## TO-DO LIST
(1) Name every person mentioned in the post on energy and economic growth that appears before the data.
(2) Write a continuation of the post on energy and economic growth, picking up right after its final sentence.

## SELECTED PASSAGE
····················

With Christmas coming up time to hit the beach with a book (Southern hemisphere here).

We have been through a precarious business year where our faith in the vagaries of the “free market”  should have been very considerably challenged although I personally don’t see too many people taking real notes and they should be.

This is more witless economy than weightless since for all the technology – business growth is still inextricably linked to energy usage patterns and efficiencies.

It seems like the global financial systems are much more unstable than previously acknowledged.

When there is a market meltdown it makes sense to check out the models to see if we missed the equivalent of a fractal thunderstorm. Somewhere there must be an economist who has a much clearer view of the rolling trainwreck we have been witnessing.

Robert Ayres is one economist who might have some clues based on his previous work. I’d be keen to hear from anyone who has read and thought about “The Economic Growth Engine: How Energy and Work Drive Material Prosperity” which seems incredibly apposite to this time.

One of the best things about reading The Last Oil Shock was to get an overview of the work of Professor Robert Ayres on what is coming to be called industrial ecology.

Since 1956 the Solow Residual has been an albatross around the neck of economics because it made a mockery of the very arguments it was trying to support.

Ayres worked out the correlation between energy and economic growth is 14 times larger than that assumed by Solow. In doing so by implication the impacts of a new oil shock are much, much higher than any economists had assumed before then.

Economics has often been dismissed as a dismal science because of many of the classical economic theories have been less than convincing, putting it generously.  As Robert Frenay surmises in this piece when talking about the oil shocks of the 70’s.

“Mainstream economics not only didn’t foresee what happened in the seventies, it couldn’t explain it. To those focused on bioeconomics, the cause was less mysterious. The economic models that held the field then, and in modified form still do, were not connected to the real world.”

Now that is an understatement with far reaching implications.

“There is a potential for confusion here between technological progress and “progress” in the more general, even more undefined sense. Along with many others, I have long tended carelessly to equate economic growth with that kind of undefined progress. Though aware of the difference, I nevertheless assumed for convenience that the one is virtually a surrogate for the other. The time has come to try to sort out this confusion.

In a certain simplistic sense the difference between growth and progress is all too obvious: It is the difference between “more” and “better”. In challenging the growth paradigm itself I am not assuming that growth necessarily means “more” physical goods. Far from it, I insist that the true measure of economic output is not the quantity of goods produced, but the quality and value of final services provided to the consumer. What is most wrong about the “growth syndrome” is not its tendency to consume material resources (as Barry Commoner, for instance, assumed). What is wrong with it is that growth of the kind now occurring in the US and Europe is no longer making people happier or improving their real standard of living.

····················

## RAW DATA
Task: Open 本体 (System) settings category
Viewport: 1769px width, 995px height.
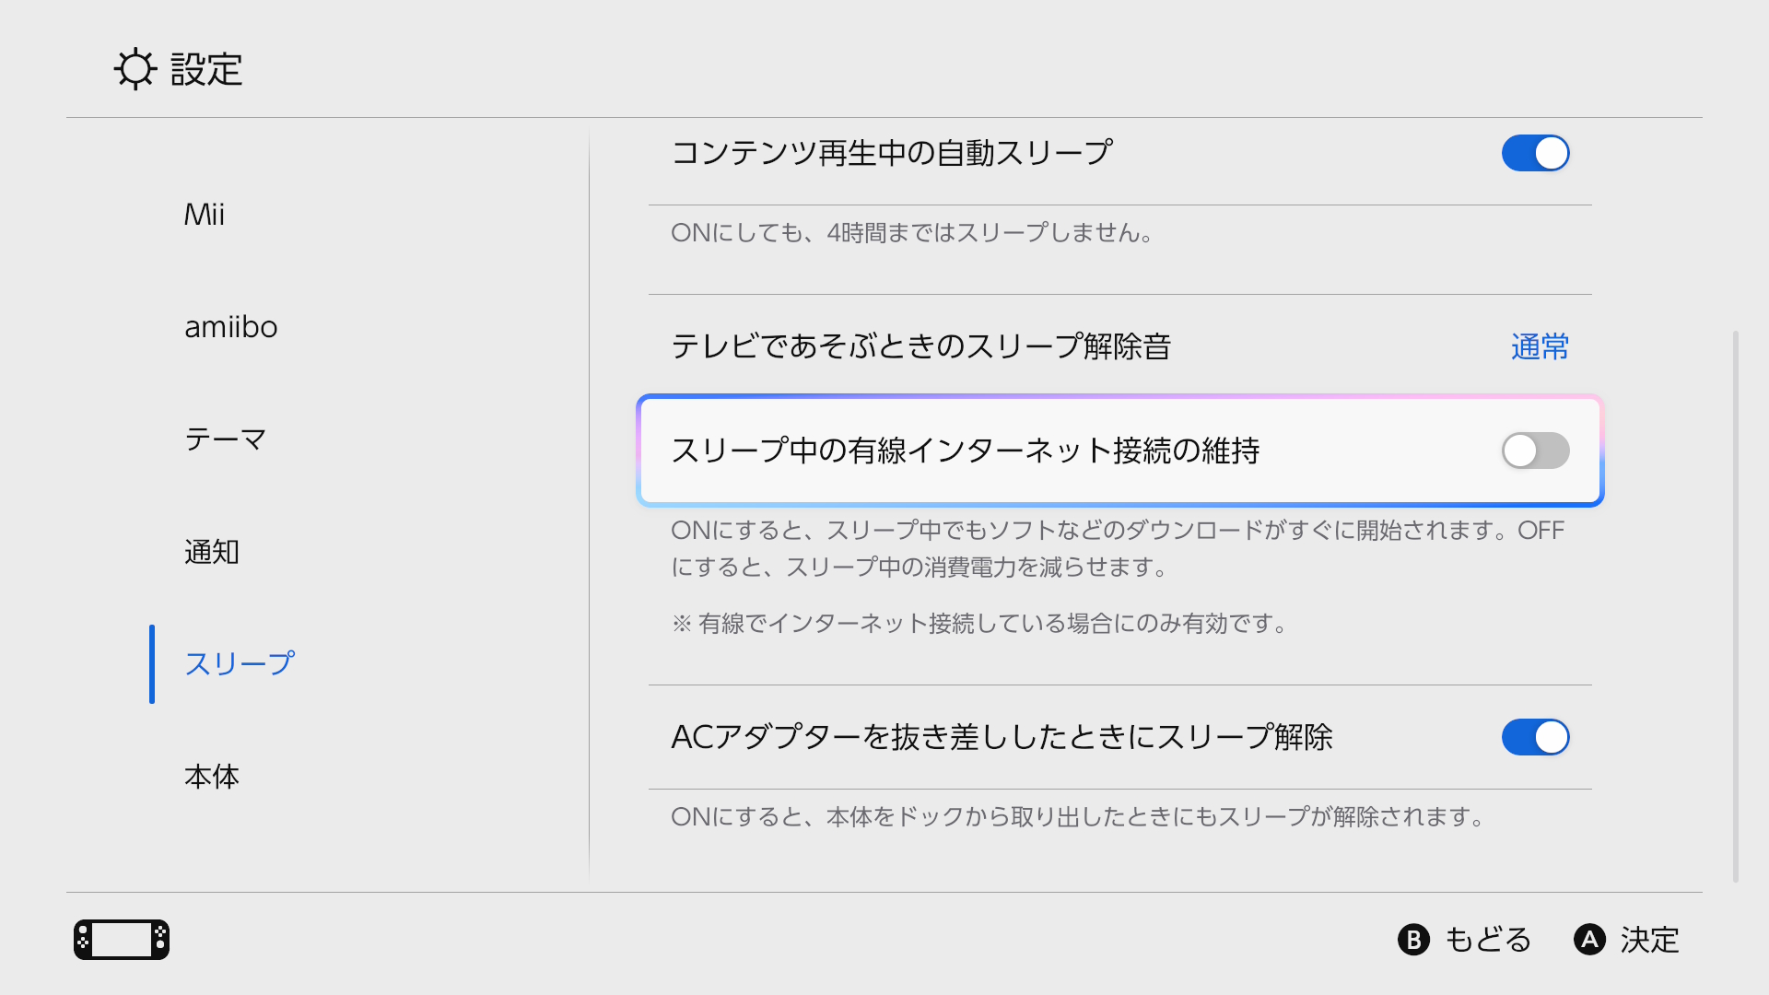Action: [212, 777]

····················

## RESPONSES BY TASK
(1)
- Robert Ayres
- Solow
- Robert Frenay
- Barry Commoner

(2)
It is possible to have economic growth – in the sense of providing better and more valuable services to ultimate consumers – without necessarily consuming more physical resources. This follows from the fact that consumers are ultimately not interested in goods per se but in the services those goods can provide. The possibility of de-linking economic activity from energy and materials (“dematerialization”) has been one of the major themes of my professional career.”

Retrieved from “http://en.wikipedia.org/wiki/Robert_Ayres” from Turning Point: The End of the Growth Paradigm (London: Earthscan, 1998)

Idea that just as Sir Ken Robinson takes educators to task for an education framework built on a propping up an industralisation view of the work that no longer has much sway.

Abstract from ACCOUNTING FOR GROWTH: THE ROLE OF PHYSICAL WORK
Robert U Ayres & Benjamin Warr
Center for the Management of Environmental Resources
INSEAD
Fontainebleau, France – 2004
Email: robert.ayres@insead.edu

This paper tests several related hypothesis for explaining US economic growth since 1900. It begins from the belief that consumption of natural resources – especially energy (or, more precisely, exergy) — has been, and still is, an important factor of production and driver of economic growth.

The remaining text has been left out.